◆ **Task prompt**:
Please make an exact copy of the lines from the one holding "Where should I" through the end of the data, both ends included, with no pictures.

◆ **Given records**:
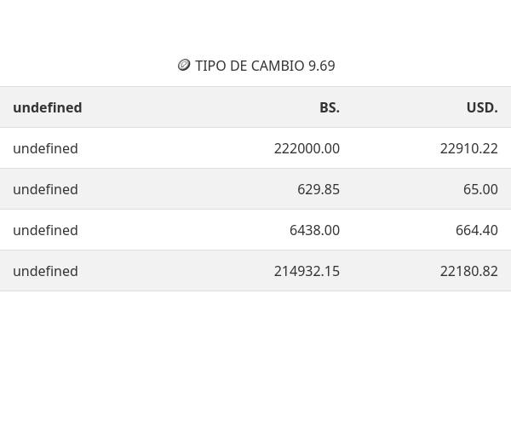Click the USD. column header

[x=482, y=107]
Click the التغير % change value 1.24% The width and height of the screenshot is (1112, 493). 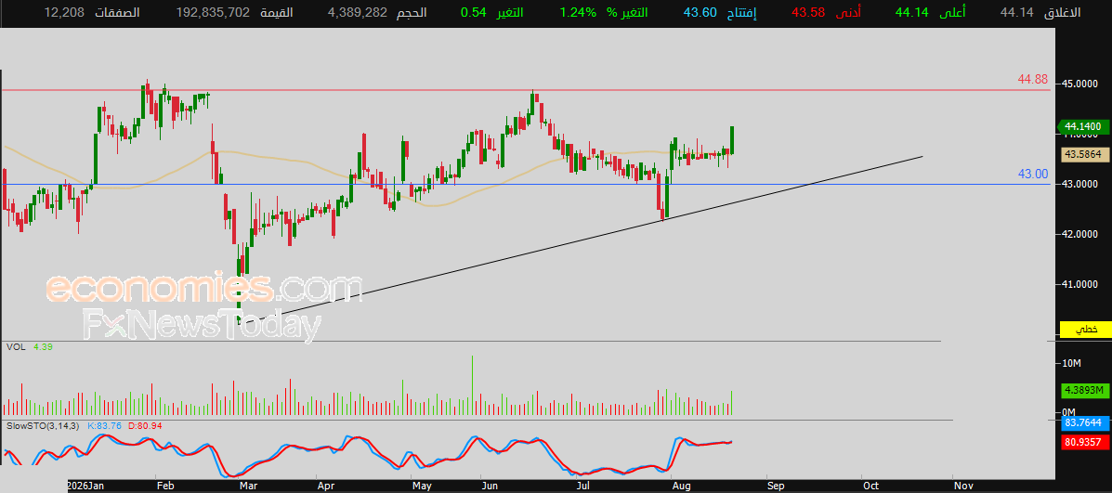577,12
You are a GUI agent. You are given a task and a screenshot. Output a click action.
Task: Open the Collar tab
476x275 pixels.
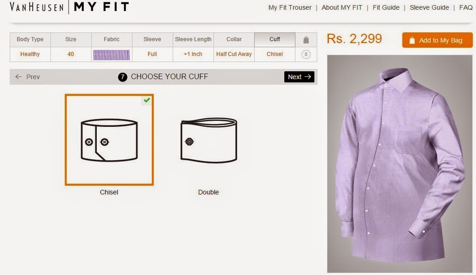[234, 39]
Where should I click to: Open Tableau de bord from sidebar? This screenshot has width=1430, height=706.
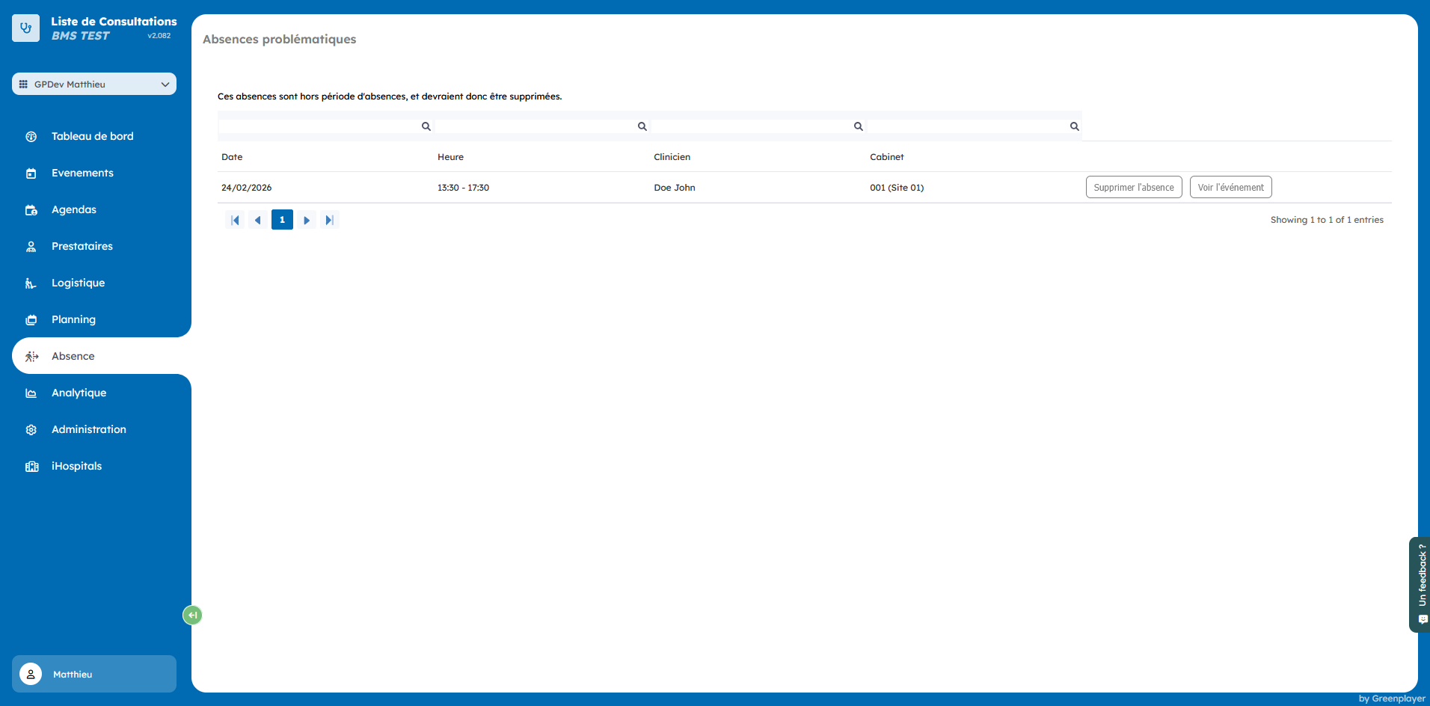coord(92,136)
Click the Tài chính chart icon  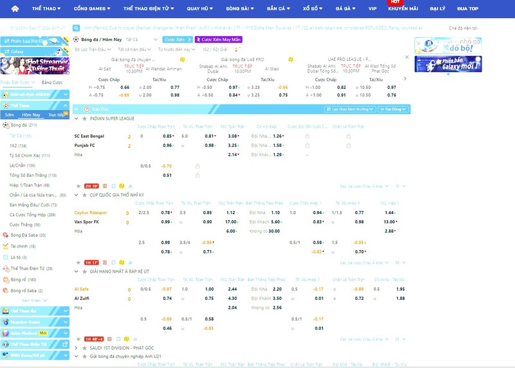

◆ **Response to this exercise**:
Where should I click to: Open Tableau de bord from sidebar? This screenshot has width=1430, height=706.
coord(92,136)
Click the Tài chính chart icon  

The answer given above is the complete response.